Based on a previously described definition [
8], KI generally relied on daily medical care. Due to a lack of data, our study did not focus on health outcomes, including mortality or the incidence of specific diseases, dementia, or disability. However, studies in other countries have rarely investigated the impact of GP on health outcomes. Instead, we focused on health behaviors and other important factors that a KI should discuss with patients in preventive care [
8].
KI had a positive effect on the propagation of COVID-19 vaccination, according to our results. Historically, primary care physicians have played a vital role in vaccinations among the general population [
18], and this has been widely true for COVID-19 vaccination [
19]. Our results are consistent with previous studies. Furthermore, the high vaccination rate observed in this study was most likely influenced by the fact that it was conducted during the state of emergency declaration of COVID-19. The effects of increasing telemedicine use during this period should be considered. In 2018, the ban on telemedicine was officially lifted [
20]. Therefore, the general population who did not previously have a KI may have had more opportunities to consult a physician regularly after their first visit using telemedicine. Further studies are needed to compare the proportion of KI patients before and after the COVID-19 pandemic.
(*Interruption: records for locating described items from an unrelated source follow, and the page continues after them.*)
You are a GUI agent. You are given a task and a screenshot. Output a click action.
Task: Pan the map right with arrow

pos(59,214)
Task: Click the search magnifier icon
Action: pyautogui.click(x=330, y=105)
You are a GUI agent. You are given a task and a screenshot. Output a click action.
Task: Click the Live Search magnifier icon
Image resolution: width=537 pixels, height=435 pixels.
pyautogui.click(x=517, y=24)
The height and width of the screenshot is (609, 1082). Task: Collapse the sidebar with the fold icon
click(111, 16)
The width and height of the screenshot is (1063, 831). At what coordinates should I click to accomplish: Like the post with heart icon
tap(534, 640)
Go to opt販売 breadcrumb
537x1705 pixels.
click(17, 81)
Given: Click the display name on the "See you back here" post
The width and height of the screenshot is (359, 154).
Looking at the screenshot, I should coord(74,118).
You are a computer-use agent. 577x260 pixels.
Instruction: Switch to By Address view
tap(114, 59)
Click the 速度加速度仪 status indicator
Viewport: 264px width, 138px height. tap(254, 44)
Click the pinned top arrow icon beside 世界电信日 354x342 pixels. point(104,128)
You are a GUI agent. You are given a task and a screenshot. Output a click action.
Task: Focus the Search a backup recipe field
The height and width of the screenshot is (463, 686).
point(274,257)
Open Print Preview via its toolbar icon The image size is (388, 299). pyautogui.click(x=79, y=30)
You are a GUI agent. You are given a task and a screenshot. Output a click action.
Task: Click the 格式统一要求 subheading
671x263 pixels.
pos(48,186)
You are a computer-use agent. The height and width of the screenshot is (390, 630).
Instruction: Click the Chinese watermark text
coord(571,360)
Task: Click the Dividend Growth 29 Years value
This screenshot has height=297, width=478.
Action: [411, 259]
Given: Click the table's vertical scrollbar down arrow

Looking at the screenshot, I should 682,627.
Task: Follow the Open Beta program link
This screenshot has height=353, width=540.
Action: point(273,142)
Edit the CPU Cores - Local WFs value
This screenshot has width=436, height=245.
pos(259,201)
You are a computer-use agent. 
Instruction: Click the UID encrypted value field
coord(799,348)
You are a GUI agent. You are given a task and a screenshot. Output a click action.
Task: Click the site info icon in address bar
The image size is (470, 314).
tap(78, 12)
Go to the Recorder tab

This study has several limitations. First, the definition of KI was based on respondents’ perceptions of having a KI, and the reported health behavioral intention was based on participants’ subjective assessment. Both suggest the possibility of non-differential misclassification, which may imply that the resultant odds ratio was biased towards the null and hence limit the reliability of the estimation results. Second, because our study was cross-sectional, we cannot completely rule out causality, although we used PSM to address endogeneity and simultaneity. Participants who were more concerned about their health may have visited doctors more frequently. Furthermore, in addition to a lack of formal assessment about the validity of the survey, we recognize potential selection biases inherent in an Internet survey – such as biases towards young people, frequent Internet users, and urban residents which may imply higher health literacy and/or easier access to health care services and hence lead to an overestimated probability of having a KI. We should also consider the problems due to the small sample size (5,234 respondents) and limited generalizability of the estimation results (reflecting lack of representativeness of the Japanese population and the timing of the survey [conducted during the COVID-19 pandemic]).